For additional information regarding the terms of the Tender Offer, please contact BofA Merrill Lynch at (888) 292-0070 (toll-free) or (980) 388-3646 (collect).  Questions regarding the Tender Offer should be directed to GBS at (212) 430-3774 (banks and brokers) or (866) 470-4200 (all others). Documents for the Tender Offer, including the Offer to Purchase, Letter of Transmittal and Notice of Guaranteed Delivery, are available at www.gbsc-usa.com/USG/, and may also be obtained by contacting GBS by telephone.

 

None of USG, its board of directors, the dealer manager, GBS or the trustee for the Notes, or any of their respective affiliates, is making any recommendation as to whether Holders should tender any Notes in response to the Tender Offer.  Holders must make their own decision as to whether to tender any of their Notes and, if so, the principal amount of Notes to tender.

 

This announcement is for informational purposes only and does not constitute an offer to buy or the solicitation of an offer to sell securities.  The Tender Offer is being made solely by means of the Offer to Purchase and the related Letter of Transmittal.  In those jurisdictions where the securities, blue sky or other laws require any tender offer to be made by a licensed broker or dealer, the Tender Offer will be deemed to be made on behalf of USG by the dealer manager or one or more registered brokers or dealers licensed under the laws of such jurisdiction.

 

About USG

 

USG Corporation is a manufacturer and distributor of innovative, high-performance building systems through its United States Gypsum Company, USG Interiors, LLC, and L&W Supply Corporation subsidiaries and its USG Boral Building Products joint venture.

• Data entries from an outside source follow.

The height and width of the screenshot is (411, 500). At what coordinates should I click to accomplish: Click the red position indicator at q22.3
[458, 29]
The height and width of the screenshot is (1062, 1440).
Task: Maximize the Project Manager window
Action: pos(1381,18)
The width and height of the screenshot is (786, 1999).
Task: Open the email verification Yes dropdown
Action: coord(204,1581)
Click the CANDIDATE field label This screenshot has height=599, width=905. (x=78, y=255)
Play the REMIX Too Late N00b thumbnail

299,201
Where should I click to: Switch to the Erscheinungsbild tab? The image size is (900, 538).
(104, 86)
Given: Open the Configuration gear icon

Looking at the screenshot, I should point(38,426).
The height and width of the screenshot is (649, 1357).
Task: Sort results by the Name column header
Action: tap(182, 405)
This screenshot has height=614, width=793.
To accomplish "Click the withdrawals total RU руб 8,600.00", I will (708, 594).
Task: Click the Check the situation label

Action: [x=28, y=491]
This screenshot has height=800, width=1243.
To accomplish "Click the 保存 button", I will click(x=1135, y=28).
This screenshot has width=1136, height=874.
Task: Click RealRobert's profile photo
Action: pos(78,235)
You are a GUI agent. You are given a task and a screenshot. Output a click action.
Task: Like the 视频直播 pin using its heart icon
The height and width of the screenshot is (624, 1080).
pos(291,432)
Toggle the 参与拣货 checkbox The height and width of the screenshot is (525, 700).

Headquartered in Chicago, USG’s worldwide operations serve the commercial, residential, and repair and remodel construction markets, enabling its customers to build the outstanding spaces where people live, work and play. USG wall, ceiling, exterior sheathing, flooring underlayment and roofing systems provide leading-edge building solutions, while L&W Supply branch locations efficiently stock and deliver building materials throughout the United States. USG Boral Building Products is a leading plasterboard & ceilings joint venture across Asia, Australasia, and the Middle East. USG and its subsidiaries are proud sponsors of the U.S. Olympic and Paralympic teams and the Canadian Olympic team.